The Supreme Court decided Friday to hear an appeal from Halliburton that could make it more difficult for shareholders to sue companies for engaging in fraud to prop up stock prices.
The high court agreed to hear the company’s attempt to stop legal action from shareholders who bought stock between June 1999 and December 2001.
Their lawsuit argues that Halliburton deliberately understated the company’s liability in asbestos litigation, inflated how much money its construction and engineering units would bring in, and overstated the benefits of a merger with Dresser Industries. When Halliburton made corrective disclosures, the stock price dropped, causing investors to lose money, the lawsuit says.
This is the second time the case has been to the Supreme Court. The U.S. Court of Appeals for the 5th Circuit, based in New Orleans, originally refused to let the lawsuit go forward as a class action. But the Supreme Court said in 2011 that that ruling was incorrect, and the lawsuit was certified as a class-action suit by the lower courts.
Now Halliburton’s attorneys want the Supreme Court to throw out its 1988 decision in
Basic v. Levinson, which the shareholders’ attorneys call “the cornerstone for modern private securities litigation.” That decision says shareholders do not have to prove that they relied on a company’s misrepresentation in order to obtain class certification, meaning that judges can assume that misrepresentations by corporations were taken into account by shareholders when they bought the stock.

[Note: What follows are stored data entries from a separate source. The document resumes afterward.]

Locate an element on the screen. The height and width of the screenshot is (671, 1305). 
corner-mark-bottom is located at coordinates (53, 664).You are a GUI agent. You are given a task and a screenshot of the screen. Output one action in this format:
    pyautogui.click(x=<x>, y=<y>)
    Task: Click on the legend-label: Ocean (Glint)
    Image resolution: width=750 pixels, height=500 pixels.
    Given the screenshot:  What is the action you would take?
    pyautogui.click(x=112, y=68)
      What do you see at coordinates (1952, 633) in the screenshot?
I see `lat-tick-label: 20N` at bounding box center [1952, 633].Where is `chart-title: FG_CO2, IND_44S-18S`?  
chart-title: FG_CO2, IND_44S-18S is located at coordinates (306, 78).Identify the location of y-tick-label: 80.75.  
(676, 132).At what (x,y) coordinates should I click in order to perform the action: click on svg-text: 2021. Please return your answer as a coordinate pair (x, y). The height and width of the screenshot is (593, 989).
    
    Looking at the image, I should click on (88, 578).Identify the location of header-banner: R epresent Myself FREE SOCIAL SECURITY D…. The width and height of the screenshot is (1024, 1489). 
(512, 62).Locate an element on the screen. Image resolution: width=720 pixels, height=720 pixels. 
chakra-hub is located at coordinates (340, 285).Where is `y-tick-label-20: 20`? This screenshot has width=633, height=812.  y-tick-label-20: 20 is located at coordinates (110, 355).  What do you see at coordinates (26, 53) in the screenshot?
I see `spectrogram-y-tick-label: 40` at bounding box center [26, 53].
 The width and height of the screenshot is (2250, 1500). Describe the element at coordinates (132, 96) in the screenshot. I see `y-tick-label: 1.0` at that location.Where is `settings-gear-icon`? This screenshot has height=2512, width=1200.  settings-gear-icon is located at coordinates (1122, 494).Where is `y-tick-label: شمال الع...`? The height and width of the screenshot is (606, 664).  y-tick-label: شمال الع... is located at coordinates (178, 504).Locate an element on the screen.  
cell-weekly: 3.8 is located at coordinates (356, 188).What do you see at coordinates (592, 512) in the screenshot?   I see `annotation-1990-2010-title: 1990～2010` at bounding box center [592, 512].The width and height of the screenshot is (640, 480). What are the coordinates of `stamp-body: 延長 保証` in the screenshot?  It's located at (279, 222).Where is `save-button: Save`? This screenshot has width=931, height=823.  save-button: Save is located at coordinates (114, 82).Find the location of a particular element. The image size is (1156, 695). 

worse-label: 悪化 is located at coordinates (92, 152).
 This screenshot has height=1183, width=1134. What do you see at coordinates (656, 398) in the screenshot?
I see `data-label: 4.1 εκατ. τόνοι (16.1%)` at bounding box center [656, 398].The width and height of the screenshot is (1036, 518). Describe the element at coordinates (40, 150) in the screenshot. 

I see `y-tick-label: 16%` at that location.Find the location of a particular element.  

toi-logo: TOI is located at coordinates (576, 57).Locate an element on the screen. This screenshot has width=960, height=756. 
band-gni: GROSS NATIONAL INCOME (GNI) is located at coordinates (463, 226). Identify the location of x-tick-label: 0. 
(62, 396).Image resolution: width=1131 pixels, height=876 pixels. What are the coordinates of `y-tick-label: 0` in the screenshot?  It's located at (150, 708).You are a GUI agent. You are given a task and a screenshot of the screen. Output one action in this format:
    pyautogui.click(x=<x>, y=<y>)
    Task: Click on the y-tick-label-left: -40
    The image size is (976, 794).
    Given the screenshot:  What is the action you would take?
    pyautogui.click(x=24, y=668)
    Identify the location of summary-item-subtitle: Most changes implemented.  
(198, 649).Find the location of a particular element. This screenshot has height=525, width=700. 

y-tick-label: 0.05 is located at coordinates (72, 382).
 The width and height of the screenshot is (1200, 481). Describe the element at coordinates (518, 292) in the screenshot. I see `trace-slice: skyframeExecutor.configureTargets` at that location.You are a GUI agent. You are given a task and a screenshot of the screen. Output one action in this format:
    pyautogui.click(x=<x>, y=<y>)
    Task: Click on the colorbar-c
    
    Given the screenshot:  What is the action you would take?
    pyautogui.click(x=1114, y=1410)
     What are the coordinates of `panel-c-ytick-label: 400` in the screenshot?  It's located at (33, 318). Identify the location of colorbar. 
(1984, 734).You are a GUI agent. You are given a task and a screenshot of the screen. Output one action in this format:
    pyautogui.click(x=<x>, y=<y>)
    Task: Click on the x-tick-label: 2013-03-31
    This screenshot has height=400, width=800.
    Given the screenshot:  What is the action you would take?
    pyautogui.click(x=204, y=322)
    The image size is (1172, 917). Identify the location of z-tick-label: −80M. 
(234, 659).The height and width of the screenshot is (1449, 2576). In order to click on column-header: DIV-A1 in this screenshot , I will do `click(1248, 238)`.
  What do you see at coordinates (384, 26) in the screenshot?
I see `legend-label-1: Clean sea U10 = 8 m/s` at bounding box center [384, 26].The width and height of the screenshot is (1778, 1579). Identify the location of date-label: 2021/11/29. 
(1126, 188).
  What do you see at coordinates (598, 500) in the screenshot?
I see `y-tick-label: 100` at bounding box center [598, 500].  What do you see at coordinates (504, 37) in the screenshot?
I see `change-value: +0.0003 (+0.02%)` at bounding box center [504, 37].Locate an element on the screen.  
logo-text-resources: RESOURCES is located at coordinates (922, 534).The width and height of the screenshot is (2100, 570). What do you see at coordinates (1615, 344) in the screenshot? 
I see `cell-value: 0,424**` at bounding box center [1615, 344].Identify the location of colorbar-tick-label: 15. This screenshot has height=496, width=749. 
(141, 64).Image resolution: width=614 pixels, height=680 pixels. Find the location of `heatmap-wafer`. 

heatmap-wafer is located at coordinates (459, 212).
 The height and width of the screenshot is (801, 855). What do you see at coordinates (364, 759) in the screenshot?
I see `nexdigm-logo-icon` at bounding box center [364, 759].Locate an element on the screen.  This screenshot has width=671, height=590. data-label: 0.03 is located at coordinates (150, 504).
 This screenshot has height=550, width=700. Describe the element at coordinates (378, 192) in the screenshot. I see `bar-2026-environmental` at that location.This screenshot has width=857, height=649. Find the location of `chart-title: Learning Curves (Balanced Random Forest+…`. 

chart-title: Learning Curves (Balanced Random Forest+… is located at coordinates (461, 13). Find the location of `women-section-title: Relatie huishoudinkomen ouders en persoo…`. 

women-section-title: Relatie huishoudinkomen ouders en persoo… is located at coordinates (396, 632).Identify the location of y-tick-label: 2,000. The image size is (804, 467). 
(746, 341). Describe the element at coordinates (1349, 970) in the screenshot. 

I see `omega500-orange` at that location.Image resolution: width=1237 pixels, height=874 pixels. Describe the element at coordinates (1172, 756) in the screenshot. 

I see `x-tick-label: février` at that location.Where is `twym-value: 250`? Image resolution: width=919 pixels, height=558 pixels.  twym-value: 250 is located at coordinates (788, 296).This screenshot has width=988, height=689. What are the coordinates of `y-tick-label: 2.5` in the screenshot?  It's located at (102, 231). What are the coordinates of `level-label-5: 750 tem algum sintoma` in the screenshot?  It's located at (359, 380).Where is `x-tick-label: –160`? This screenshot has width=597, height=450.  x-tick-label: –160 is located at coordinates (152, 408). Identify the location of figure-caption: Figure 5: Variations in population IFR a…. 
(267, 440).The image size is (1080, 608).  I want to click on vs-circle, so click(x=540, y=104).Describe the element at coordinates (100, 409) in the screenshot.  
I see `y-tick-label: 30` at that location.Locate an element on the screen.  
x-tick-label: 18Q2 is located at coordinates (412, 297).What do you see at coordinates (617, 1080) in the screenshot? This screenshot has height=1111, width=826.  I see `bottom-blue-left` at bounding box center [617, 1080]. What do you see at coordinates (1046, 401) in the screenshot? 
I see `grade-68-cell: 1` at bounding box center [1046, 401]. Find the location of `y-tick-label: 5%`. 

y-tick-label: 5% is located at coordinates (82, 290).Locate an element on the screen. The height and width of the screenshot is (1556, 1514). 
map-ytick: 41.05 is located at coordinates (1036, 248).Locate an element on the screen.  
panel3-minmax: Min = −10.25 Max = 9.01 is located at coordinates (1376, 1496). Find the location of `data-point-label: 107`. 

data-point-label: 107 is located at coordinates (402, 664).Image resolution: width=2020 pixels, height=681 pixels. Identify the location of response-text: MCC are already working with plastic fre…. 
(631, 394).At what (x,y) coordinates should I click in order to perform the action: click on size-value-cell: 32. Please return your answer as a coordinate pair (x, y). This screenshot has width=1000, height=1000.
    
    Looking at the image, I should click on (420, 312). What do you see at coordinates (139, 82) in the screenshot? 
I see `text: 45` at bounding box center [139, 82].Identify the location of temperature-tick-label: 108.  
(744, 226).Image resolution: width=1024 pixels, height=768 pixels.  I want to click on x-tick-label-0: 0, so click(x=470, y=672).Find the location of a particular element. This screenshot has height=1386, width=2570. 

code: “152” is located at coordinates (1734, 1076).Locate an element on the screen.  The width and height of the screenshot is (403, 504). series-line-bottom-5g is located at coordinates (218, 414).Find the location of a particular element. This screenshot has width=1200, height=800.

Halliburton attorneys said that should be overruled or modified to say plaintiffs must prove that the alleged misrepresentations distorted the stock’s market price. A decision upholding that theory would make it harder for shareholders to band together in class-action lawsuits to sue corporations in securities cases.
— Associated Press
● General Electric will spin off its credit card business next year into a separately traded company, selling as much 20 percent of its North American consumer lending business in an initial public offering in 2014. The IPO will be the first step toward an exit from retail finance operations, which will be completed in 2015 with a tax-free stock distribution to GE shareholders, the company said Friday in a regulatory filing. The unit makes credit card loans. The cards are usually offered through retailers such as J.C. Penney and Wal-Mart and carry those retailers’ brands.
● Caterpillar said Friday that it will close another plant and lay off 240 workers as it continues to respond to a sharp drop in demand for its earth-moving products from customers in the mining industry. The planned shutdown of the Pulaski, Va., facility, which makes coal haulers and other equipment, is expected to be completed by the middle of next year.
● Hyundai Motor will launch new versions of its Sonata and Genesis sedans and a hydrogen-fueled Tucson crossover in the United States in the first half of next year, the South Korean automaker’s top U.S. official said Friday. Hyundai is expected to unveil the Tucson fuel-cell vehicle, which is already sold in Europe as the ix35, next week at the Los Angeles auto show, Hyundai Motor America chief executive John Krafcik said at the company’s technical center outside Detroit. Hyundai sees fuel-cell cars as combining the best attributes of gasoline-powered cars and electric vehicles, including greater driving range than electric cars with a faster time to recharge the vehicle’s battery.
● Butterball, the nation’s largest turkey producer, said it was facing a shortage of fresh large birds just weeks before Thanksgiving. Company spokeswoman Stephanie Llorente said its poultry had trouble gaining weight on some of its farms but did not explain why. Butterball still has an ample supply of its frozen large varieties, which are birds 16 pounds and heavier. Based in Garner, N.C., Butterball produces 1 billion pounds of turkey every year, equal to 20 percent of the nation’s production.
● Futures exchange company CME Group said it was the victim of a cyberattack in July through its ClearPort system, a software platform where over-the-counter trading of commodities and currencies is reported. On an average trading day, 450,000 contracts pass through ClearPort. The Chicago-based company said only ClearPort customers’ information was compromised and the breach did not affect trading or any of the CME Group’s other clearing systems.